According to court documents and her letters to HR, Lorenzana continued to ask for more training sessions, but didn't get them. Meanwhile, clients whose business she had drummed up were being handed off to her colleagues. An April 2009 quarterly report showed that she was behind the other business bankers in monthly sales credits. On June 24, she received a letter saying that she was being put on final notice, that she was bringing in too little business. But there was something strange about the letter, which was signed by Craig Fisher, and which put her on probation for six months. The letter said she had come in late on June 6 and 7. This struck her as odd. She looked at the dates. They were a Saturday and a Sunday—the branch was closed on those days. In addition to raising the issue of her bosses' unfairly giving her business to colleagues, she pointed out those incorrect dates to Human Resources.
One day in late spring 2009, Lorenzana says, Craig Fisher told her to move some files into storage in the basement from the second floor.
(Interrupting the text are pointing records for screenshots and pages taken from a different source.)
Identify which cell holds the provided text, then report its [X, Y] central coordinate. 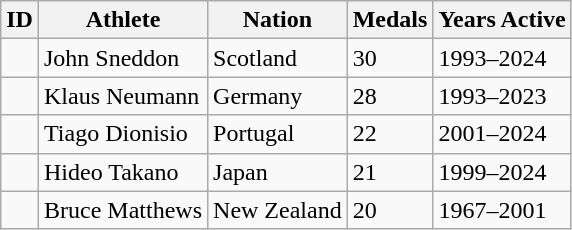
Portugal [278, 134]
Medals [390, 20]
2001–2024 [502, 134]
Nation [278, 20]
Athlete [122, 20]
28 [390, 96]
Hideo Takano [122, 172]
New Zealand [278, 210]
1993–2023 [502, 96]
Germany [278, 96]
Years Active [502, 20]
Tiago Dionisio [122, 134]
30 [390, 58]
21 [390, 172]
Bruce Matthews [122, 210]
Klaus Neumann [122, 96]
1993–2024 [502, 58]
John Sneddon [122, 58]
1967–2001 [502, 210]
Scotland [278, 58]
22 [390, 134]
Japan [278, 172]
ID [20, 20]
1999–2024 [502, 172]
20 [390, 210]
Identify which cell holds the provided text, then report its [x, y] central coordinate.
The previous day, she recalled, a male colleague had been given the same instructions, and because there were a lot of heavy files, he came into work in flip-flops and jeans. So she brought in flip-flops. But Fisher told her that she had to take off the flip-flops and wear high heels while moving the heavy, paper-filled boxes, her suit alleges.
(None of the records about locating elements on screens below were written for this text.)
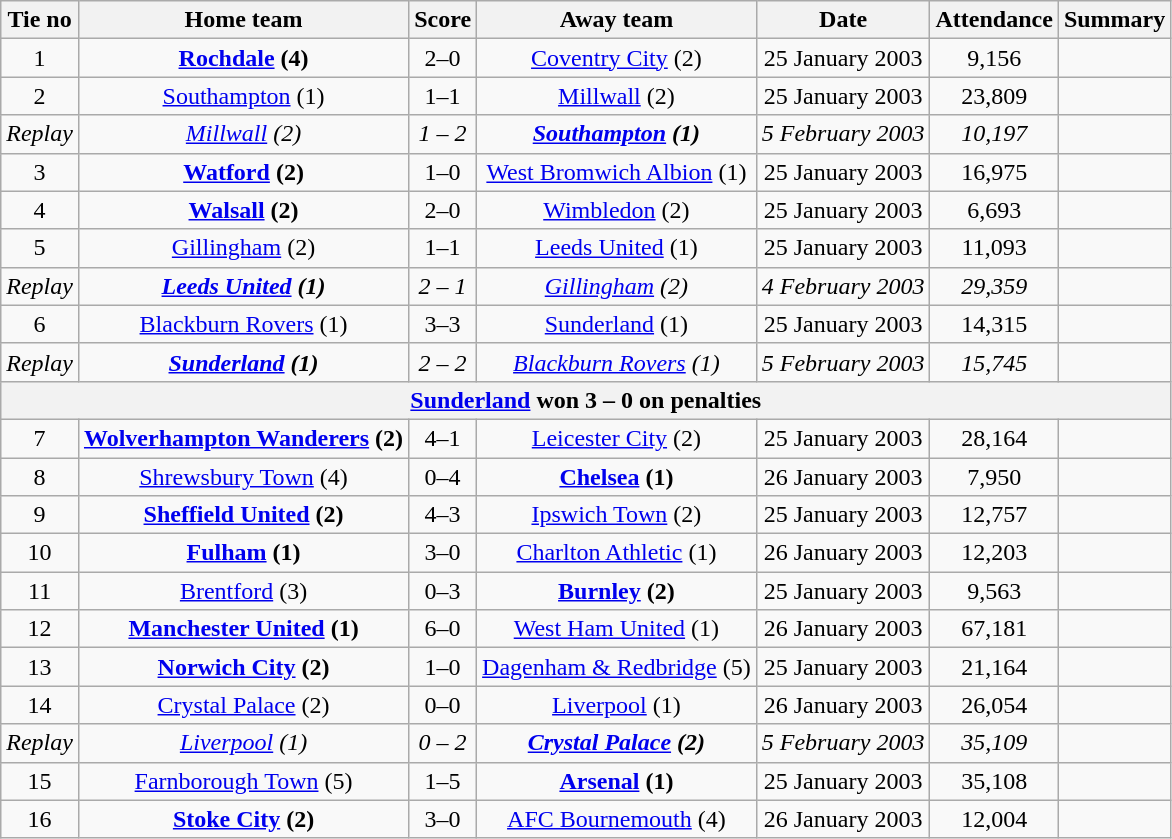
Tie no [40, 20]
West Ham United (1) [617, 629]
1–5 [443, 781]
Coventry City (2) [617, 58]
5 [40, 248]
Charlton Athletic (1) [617, 553]
West Bromwich Albion (1) [617, 172]
1 – 2 [443, 134]
0–0 [443, 705]
Dagenham & Redbridge (5) [617, 667]
14 [40, 705]
Walsall (2) [243, 210]
15,745 [994, 362]
10,197 [994, 134]
Arsenal (1) [617, 781]
Chelsea (1) [617, 477]
2 – 2 [443, 362]
1 [40, 58]
4–1 [443, 438]
12 [40, 629]
Brentford (3) [243, 591]
2 – 1 [443, 286]
29,359 [994, 286]
15 [40, 781]
Burnley (2) [617, 591]
Attendance [994, 20]
11 [40, 591]
16,975 [994, 172]
67,181 [994, 629]
8 [40, 477]
35,109 [994, 743]
0–3 [443, 591]
Leicester City (2) [617, 438]
16 [40, 819]
10 [40, 553]
9 [40, 515]
12,757 [994, 515]
Manchester United (1) [243, 629]
12,203 [994, 553]
Date [843, 20]
Summary [1114, 20]
Sunderland won 3 – 0 on penalties [586, 400]
Norwich City (2) [243, 667]
9,563 [994, 591]
Sheffield United (2) [243, 515]
4 February 2003 [843, 286]
AFC Bournemouth (4) [617, 819]
28,164 [994, 438]
2 [40, 96]
0 – 2 [443, 743]
3–3 [443, 324]
Fulham (1) [243, 553]
6–0 [443, 629]
13 [40, 667]
4–3 [443, 515]
12,004 [994, 819]
Away team [617, 20]
0–4 [443, 477]
23,809 [994, 96]
26,054 [994, 705]
Stoke City (2) [243, 819]
7 [40, 438]
Home team [243, 20]
Shrewsbury Town (4) [243, 477]
Wolverhampton Wanderers (2) [243, 438]
6,693 [994, 210]
Watford (2) [243, 172]
7,950 [994, 477]
21,164 [994, 667]
Rochdale (4) [243, 58]
4 [40, 210]
35,108 [994, 781]
11,093 [994, 248]
3 [40, 172]
Score [443, 20]
9,156 [994, 58]
6 [40, 324]
Wimbledon (2) [617, 210]
Ipswich Town (2) [617, 515]
14,315 [994, 324]
Farnborough Town (5) [243, 781]
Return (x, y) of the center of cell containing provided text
The high-heels incident infuriated her, she says. She was getting worn down. On June 25, at 3:30 p.m., she sent a long-winded e-mail to two regional vice presidents whom she had never met, bypassing Morgan Putman at Human Resources. It was the kind of e-mail that could have used a proofreader, one a lawyer might advise a client not to send without some serious editing. (English is not her first language.) But she summed up her experiences with Fisher and Claibourne well and talked about "the cruelty of a hostile work environment," where she was harassed "on a daily basis." She ended by writing that "Mr. Fisher stated he is good friends with lots of people in the organization giving me . . . reason to believe that nothing will happen to correct the situation going on at branch 357. I have requested for the second time a transfer. . . . I came to Citibank with high expectations. Please I just want to work in a fair work environment where everyone is equal. Thank you in advance for your attention in this matter."
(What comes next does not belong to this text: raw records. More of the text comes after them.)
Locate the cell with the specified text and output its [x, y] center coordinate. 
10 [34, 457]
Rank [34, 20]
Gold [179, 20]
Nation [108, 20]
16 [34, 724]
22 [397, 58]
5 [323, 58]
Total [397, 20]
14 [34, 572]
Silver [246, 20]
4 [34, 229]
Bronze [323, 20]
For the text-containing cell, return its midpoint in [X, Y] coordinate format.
The VPs never responded in writing, but she sent follow-up e-mails in which she continued to report incidents at work. Less than a month after her June 25 e-mail, she was transferred to a Citibank branch at Rockefeller Center. The way she looked or dressed didn't draw any comments there, she says, but that branch didn't need another business banker. In mid-July, she e-mailed Morgan Putman, thanking her for the transfer, but pointing out that she was working as a telemarketer, which wasn't her job title.
In August, her manager at the Rockefeller Center branch—a woman—sat her down and fired her. The female manager mentioned the problems related to her clothing at the previous branch. She did not mention work performance, Lorenzana says. The manager said she was sorry, but Lorenzana wasn't fit for the culture of Citibank.